I recently read an article on ‘the password is redundant and bankrupt’ here:
Whilst this article does a good job of describing the pitfalls of a password from a users perspective and the exciting potential of user authentication for the future there’s also the ever growing list of signs that the password is redundant and becoming more and more inherently insecure from a technological stand point.

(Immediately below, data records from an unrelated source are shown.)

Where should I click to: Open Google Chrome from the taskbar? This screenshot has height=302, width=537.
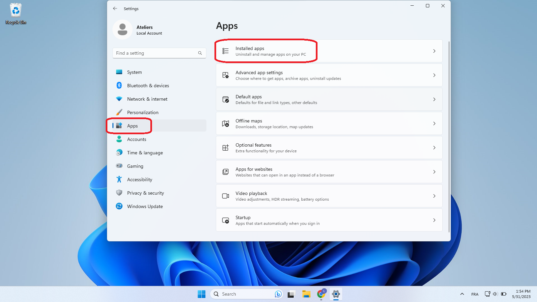click(x=321, y=294)
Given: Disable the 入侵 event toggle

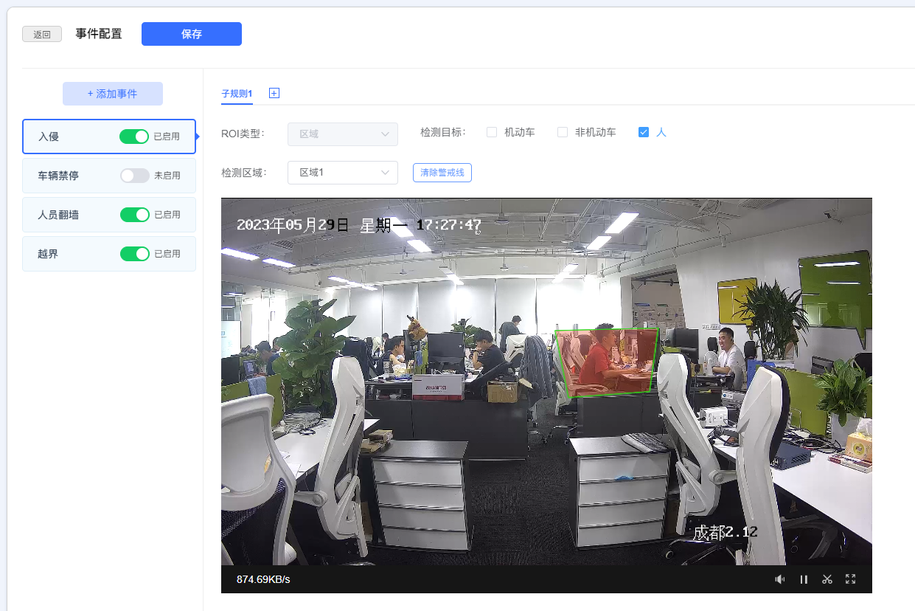Looking at the screenshot, I should (x=135, y=137).
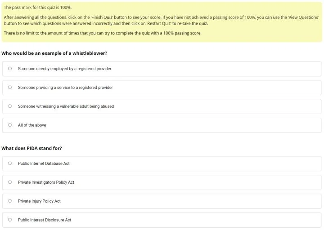Select radio button for 'Someone directly employed by a registered provider'

tap(10, 69)
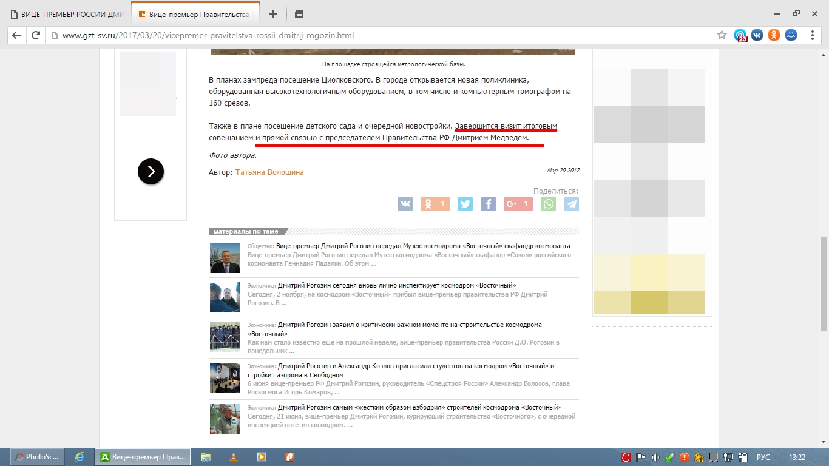
Task: Share article on VK
Action: (x=405, y=204)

As publicly available distributed cloud computing services grow bigger and more powerful almost as fast as botnets across the internet, we’ve got Moore’s law kicking in at the same time to boot. Now just about everyone has access to on-demand, pay as you go number crushing services on a very large scale. Nevermind everyone else jumping onto the bitcoin mining wagon these days building really powerful DEDICATED number crunching rigs, how easy would it be for them to install a copy of hashcat alongside? It’s also almost every second day now that you read about another <INSERT ONLINE SERVICE> that has been hacked and those are only the ones you hear about, on top of this, how many more don’t even realise they’ve been hacked?

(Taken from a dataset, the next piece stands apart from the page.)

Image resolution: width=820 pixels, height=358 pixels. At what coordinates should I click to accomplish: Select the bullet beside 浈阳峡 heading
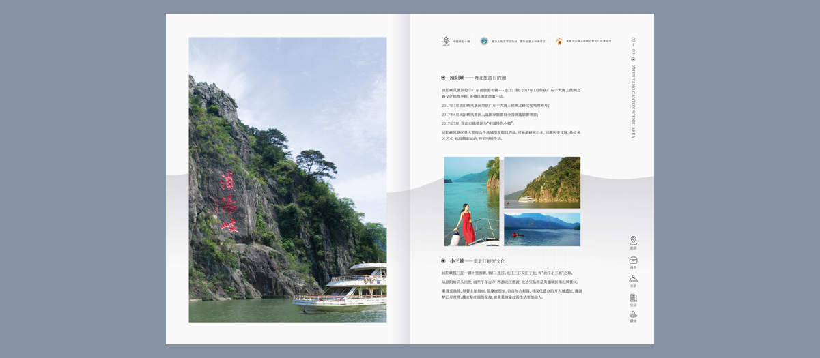click(443, 78)
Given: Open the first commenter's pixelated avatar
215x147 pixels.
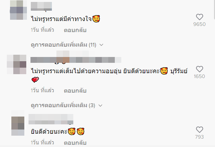Looking at the screenshot, I should coord(18,10).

Ok, I’ll admit maybe that is going a little bit far, but the threat certainly isn’t getting any smaller and most people will agree now adays that the traditional password for authentication is redundant, again from a technological perspective, having experienced first hand falling victim to having their <INSERT ONLINE SERVICE ACCOUNTS> being hacked and having spam email being sent out to their entire contacts address book. Maybe this hasn’t happened to you yet, but I can almost certainly guarantee you would’ve received one of these spam emails from someone you know.

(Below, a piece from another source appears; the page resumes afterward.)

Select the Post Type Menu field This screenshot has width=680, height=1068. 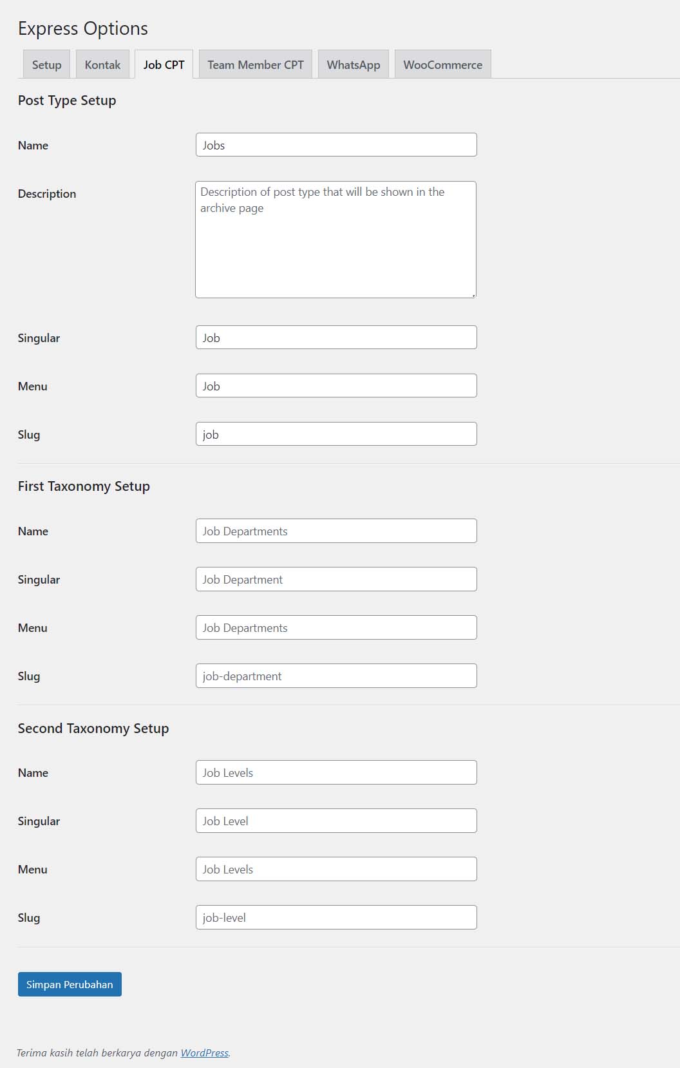point(336,386)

Indeed online theft has surpassed and has been a much bigger industry that physical theft for a while now. It allows anyone in, oh I don’t know, say China or Eastern Europe to easily cross borders and exploit vulnerable online accounts even committing online identity theft. I have been a victim on this myself (our mortgage provider lost all of our personal, sensitive and original financial documents) I can tell you this was not fun.
As such, as you can imagine I’ve been on a bit of a mission recently to enable 2FA authentication, SSL certificates and SSH public key authentication on any public facing services I now use, especially with regards to my own infrastructure, I would hate to fall into this predicament again and I would strongly encourage you to do the same.